To upgrade your gun you need an airsmith. Because as soon as you open your gun you are deemed a noob and a dumbass because you don't know what the hell you are doing. Airsmiths are highly trained professionals skilled in the arts of using a screwdriver, lubricating gears, and placing shims with such precision not even a robot could do it better. You cannot become an airsmith. Airsmiths just appear as 22 year-old's in the streets much like a terminator appears.

An engineer by the name of Ian Matthews had the misfortune of playing airsoft and being a mechanical genius. When he offered his service to others on fixing guns he was immediatley killed by the morons who go as airsmiths

Airsmiths generally have bad practices and never do the job right according to Ian. If you need work done, see an engineer.

Manufacturers[edit]

There are three different types of manufacturers, the absolute POS ones (JLS,crossman etc), midlevel (JG/Echo1, A&K, etc), and high end companies (TM, ICS, VFC, etc). Out of those groups, there's the Cybergun clear Desert Eagle, and the TM Mini AK47, which are basically the ultimate airsoft guns. Claims say that they run to 250k shots with no issues at 410-450 fps. It's pretty sick.

Types of guns[edit]

There are several types of guns used in airsoft, including seven basic types.

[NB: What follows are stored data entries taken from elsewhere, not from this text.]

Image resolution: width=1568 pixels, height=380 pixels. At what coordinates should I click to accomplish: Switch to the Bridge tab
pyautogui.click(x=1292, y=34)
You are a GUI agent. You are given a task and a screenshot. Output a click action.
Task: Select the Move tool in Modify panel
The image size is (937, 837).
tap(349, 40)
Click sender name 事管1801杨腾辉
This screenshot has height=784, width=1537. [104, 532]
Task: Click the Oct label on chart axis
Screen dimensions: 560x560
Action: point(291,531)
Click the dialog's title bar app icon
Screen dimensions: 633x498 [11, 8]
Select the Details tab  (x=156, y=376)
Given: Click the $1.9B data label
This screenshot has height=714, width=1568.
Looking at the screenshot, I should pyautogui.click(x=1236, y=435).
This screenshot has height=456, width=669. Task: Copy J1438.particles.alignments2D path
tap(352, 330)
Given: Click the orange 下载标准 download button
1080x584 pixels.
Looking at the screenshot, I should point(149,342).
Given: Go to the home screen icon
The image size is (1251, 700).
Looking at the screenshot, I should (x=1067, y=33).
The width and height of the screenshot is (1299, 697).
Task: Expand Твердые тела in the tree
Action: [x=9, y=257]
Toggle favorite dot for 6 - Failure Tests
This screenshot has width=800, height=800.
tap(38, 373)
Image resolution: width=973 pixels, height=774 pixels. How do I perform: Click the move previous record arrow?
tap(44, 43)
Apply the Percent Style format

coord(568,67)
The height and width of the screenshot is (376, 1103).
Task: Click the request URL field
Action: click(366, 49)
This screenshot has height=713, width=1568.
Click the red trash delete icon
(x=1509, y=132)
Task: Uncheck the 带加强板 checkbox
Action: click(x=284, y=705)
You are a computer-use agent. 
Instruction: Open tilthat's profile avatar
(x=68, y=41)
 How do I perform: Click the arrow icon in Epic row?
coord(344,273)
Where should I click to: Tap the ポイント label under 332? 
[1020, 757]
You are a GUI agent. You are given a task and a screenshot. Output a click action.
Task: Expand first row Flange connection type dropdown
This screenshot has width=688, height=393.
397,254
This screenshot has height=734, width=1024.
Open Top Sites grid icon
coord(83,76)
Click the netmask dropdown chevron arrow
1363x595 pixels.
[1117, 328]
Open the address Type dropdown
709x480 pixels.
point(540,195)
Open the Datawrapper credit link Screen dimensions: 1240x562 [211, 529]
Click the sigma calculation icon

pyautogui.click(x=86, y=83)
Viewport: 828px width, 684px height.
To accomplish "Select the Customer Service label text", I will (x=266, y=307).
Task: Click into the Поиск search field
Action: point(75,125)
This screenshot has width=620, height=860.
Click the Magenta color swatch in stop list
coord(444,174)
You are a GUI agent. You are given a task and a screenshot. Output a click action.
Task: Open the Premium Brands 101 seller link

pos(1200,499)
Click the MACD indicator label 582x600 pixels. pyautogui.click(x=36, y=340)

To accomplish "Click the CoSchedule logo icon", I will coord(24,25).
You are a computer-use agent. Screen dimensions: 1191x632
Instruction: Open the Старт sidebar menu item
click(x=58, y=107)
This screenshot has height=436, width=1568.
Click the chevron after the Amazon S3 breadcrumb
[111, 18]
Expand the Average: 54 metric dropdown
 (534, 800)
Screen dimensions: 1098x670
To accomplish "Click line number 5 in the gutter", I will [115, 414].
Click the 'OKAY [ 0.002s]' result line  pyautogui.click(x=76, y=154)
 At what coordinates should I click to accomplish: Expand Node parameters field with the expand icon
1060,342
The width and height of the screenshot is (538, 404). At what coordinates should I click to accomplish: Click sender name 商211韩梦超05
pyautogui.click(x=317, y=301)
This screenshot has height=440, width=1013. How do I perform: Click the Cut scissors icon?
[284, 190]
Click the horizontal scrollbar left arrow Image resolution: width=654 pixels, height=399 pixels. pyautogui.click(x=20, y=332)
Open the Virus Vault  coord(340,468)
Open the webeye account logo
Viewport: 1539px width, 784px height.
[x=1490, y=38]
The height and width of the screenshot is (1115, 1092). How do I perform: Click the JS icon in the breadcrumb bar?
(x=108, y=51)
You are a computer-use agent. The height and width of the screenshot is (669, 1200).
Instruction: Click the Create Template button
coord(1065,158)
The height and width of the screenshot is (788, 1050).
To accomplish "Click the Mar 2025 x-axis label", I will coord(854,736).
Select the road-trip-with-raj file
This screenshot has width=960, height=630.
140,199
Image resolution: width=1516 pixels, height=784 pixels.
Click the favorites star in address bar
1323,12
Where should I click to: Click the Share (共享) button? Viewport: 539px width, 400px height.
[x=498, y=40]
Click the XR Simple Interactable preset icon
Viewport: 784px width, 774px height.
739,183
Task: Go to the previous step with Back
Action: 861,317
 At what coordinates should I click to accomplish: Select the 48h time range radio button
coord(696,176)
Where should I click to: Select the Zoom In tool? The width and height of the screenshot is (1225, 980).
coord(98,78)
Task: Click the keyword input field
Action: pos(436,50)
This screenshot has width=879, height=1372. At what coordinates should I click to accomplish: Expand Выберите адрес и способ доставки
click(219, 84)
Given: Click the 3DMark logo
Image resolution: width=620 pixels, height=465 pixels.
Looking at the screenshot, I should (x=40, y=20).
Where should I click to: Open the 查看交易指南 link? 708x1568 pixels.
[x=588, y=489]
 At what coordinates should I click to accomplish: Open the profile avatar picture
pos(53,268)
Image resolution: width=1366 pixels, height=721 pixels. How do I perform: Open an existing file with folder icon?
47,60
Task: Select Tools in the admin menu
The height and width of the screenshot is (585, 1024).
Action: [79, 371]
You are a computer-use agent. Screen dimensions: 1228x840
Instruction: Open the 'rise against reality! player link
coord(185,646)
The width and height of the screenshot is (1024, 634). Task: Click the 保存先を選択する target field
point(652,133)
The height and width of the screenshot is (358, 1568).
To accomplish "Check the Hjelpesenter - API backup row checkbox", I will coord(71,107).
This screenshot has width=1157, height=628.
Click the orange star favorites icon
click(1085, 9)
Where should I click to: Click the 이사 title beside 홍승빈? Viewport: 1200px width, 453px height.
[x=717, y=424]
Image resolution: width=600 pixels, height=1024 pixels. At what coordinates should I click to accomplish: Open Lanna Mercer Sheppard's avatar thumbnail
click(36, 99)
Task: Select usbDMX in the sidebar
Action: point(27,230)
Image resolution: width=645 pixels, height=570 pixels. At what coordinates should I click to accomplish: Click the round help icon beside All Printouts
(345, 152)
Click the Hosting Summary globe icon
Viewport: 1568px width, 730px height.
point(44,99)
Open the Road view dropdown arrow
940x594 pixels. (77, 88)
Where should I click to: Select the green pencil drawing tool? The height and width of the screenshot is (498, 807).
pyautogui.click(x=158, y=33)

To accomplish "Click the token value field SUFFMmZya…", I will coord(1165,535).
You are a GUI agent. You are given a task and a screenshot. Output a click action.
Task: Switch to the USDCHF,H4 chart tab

  • Clear Guns-Airsoft guns which use a very rare, expensive, and precise BB type; 0.12g Crossman BBs.
  • Spring Guns- Spring guns are meant to be only used in the spring time. When used in the summer, fall, or winter, it will break and melt in your hands.
  • Manual-Not guns, but actually throwing BBs at some one. These can reach up to 700FPS.
  • Electric Guns- Electric guns are semi-automatic/selective fire. They run on computer power while carrying the whole PC on your back.
  • Wal-Mart-A group of airsoft guns sought after by collectors for the amazing specifications and almost artistic finish.
  • Gas Guns- Very uncommon, due to rising gasoline prices. The save gas, fart in a jar craze has brought fat people into the field, using these type of weapons. For the environmentally minded prick, a more fuel efficient hybrid versions are available for $4000 each.

Team Names[edit]

Most airsoft teams will have fancy sounding names like "Ghosts" "Pain" or "Team Warrior" in an attempt to make them sound military, and a part of the special forces. Beware of the teams with names like "Seal Team" or "Delta" or some shit like that - they're probably frustrated call center agents who have nothing better to do than dress up like sissies and play with toy guns. Also, beware of teams with acronyms like "TFB?" or "LOL", "SHIT", or stuff like that - they have received the best training, are "supposedly" physically fit and are the "best" of the "best" and will probably turn traitor or zombie on you if you start threatening them. The best team name is "Delta". This means you are a real soldier. Teams like "Warrior" also have been known to throw "panty parties" in their respective leaders basement.

P.S. Team PAIN, Warrior, TFB?, LOL, and whatever the crap Towlie is supposed to be don't call hits for nuts.

Chuck Norris powered weapons[edit]

These are usually illegal, and only available in third-world countries through the black market. However many people that have had these guns used on them say that it is like getting kicked in the nuts by chuck norris himself. It's powered by Chuck Norris, nuff said. There is also a Bruce Lee version which when hit by this version of the gun you will grow a small dick and get chinky eyes.